◆ What this task involves: Take the listing below and print exactly the lines starting at the line containing "You are a computer-use agent. This" and ending at the line containing "Open the notifications bell icon This", both ends included, and no others.

◆ The data:
+---+

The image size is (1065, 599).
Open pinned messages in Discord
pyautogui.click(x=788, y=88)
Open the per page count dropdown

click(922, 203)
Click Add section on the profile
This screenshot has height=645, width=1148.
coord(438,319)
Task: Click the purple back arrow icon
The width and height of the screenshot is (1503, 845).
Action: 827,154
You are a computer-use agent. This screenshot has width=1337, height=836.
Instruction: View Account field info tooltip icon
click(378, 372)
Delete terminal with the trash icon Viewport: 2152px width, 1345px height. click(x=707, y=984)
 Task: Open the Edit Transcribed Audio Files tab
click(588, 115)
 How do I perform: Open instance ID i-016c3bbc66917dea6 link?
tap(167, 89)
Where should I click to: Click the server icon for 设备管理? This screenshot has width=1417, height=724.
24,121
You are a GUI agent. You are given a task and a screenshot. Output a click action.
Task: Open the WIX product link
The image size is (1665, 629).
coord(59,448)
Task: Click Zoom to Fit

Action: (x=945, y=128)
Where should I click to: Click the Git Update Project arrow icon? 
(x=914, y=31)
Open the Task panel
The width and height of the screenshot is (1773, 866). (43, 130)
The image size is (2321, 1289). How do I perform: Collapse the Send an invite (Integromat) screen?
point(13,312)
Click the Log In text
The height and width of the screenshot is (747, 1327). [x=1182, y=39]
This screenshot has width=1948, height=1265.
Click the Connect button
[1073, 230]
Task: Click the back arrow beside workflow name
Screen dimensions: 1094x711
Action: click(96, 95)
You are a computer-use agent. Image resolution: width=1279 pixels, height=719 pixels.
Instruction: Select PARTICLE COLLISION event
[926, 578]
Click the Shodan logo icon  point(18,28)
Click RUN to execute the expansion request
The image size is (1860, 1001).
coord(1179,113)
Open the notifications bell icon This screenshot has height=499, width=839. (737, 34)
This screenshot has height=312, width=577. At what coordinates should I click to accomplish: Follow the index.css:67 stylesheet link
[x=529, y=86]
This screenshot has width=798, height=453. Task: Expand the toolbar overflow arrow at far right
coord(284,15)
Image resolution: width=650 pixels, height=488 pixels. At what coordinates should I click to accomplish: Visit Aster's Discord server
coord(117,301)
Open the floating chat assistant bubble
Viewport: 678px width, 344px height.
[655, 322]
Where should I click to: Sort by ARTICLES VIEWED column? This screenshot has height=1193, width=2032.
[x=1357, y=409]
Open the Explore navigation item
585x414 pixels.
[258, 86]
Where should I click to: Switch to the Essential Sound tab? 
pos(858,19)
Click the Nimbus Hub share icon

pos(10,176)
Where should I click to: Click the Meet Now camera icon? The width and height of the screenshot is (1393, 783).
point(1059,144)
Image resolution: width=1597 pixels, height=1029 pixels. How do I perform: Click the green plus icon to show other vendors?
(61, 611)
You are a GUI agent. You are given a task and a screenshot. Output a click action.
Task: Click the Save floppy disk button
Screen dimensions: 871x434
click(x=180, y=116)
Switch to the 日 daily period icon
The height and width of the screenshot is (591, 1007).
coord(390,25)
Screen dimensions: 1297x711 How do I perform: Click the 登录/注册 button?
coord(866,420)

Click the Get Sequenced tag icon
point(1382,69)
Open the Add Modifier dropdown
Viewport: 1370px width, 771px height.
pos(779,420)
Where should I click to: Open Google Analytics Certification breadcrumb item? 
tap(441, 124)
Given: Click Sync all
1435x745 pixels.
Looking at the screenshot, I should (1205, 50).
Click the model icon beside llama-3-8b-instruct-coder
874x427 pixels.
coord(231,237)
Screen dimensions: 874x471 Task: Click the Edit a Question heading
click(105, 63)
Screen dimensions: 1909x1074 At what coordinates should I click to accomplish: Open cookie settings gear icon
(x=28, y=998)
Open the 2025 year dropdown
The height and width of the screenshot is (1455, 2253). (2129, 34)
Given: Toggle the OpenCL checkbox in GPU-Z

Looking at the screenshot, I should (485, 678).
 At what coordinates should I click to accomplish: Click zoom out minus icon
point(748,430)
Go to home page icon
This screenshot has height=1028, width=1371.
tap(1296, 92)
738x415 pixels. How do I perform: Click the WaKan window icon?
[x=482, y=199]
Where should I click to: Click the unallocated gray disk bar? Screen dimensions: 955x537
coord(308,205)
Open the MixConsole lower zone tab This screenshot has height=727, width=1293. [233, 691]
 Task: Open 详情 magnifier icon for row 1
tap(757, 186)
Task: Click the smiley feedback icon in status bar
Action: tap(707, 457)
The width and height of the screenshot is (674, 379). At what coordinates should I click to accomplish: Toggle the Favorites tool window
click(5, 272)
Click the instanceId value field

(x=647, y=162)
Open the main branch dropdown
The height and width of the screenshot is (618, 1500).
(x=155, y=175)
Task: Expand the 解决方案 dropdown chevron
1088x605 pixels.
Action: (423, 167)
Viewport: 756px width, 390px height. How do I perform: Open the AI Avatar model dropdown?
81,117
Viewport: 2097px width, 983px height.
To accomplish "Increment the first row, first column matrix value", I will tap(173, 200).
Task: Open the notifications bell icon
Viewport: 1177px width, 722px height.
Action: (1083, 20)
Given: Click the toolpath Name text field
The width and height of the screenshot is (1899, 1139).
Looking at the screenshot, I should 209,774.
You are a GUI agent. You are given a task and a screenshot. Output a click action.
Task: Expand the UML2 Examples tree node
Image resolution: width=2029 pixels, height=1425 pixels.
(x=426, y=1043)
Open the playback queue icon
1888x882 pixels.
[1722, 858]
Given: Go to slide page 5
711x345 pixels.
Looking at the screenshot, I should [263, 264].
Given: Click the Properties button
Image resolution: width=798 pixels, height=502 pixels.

+---+

◆ Answer box:
You are a computer-use agent. This screenshot has width=1337, height=836.
Instruction: View Account field info tooltip icon
click(378, 372)
Delete terminal with the trash icon Viewport: 2152px width, 1345px height. click(x=707, y=984)
 Task: Open the Edit Transcribed Audio Files tab
click(588, 115)
 How do I perform: Open instance ID i-016c3bbc66917dea6 link?
tap(167, 89)
Where should I click to: Click the server icon for 设备管理? This screenshot has width=1417, height=724.
24,121
You are a GUI agent. You are given a task and a screenshot. Output a click action.
Task: Open the WIX product link
The image size is (1665, 629).
coord(59,448)
Task: Click Zoom to Fit

Action: (x=945, y=128)
Where should I click to: Click the Git Update Project arrow icon? 
(x=914, y=31)
Open the Task panel
The width and height of the screenshot is (1773, 866). (43, 130)
The image size is (2321, 1289). How do I perform: Collapse the Send an invite (Integromat) screen?
point(13,312)
Click the Log In text
The height and width of the screenshot is (747, 1327). [x=1182, y=39]
This screenshot has width=1948, height=1265.
Click the Connect button
[1073, 230]
Task: Click the back arrow beside workflow name
Screen dimensions: 1094x711
Action: click(96, 95)
You are a computer-use agent. Image resolution: width=1279 pixels, height=719 pixels.
Instruction: Select PARTICLE COLLISION event
[926, 578]
Click the Shodan logo icon  point(18,28)
Click RUN to execute the expansion request
The image size is (1860, 1001).
coord(1179,113)
Open the notifications bell icon This screenshot has height=499, width=839. (737, 34)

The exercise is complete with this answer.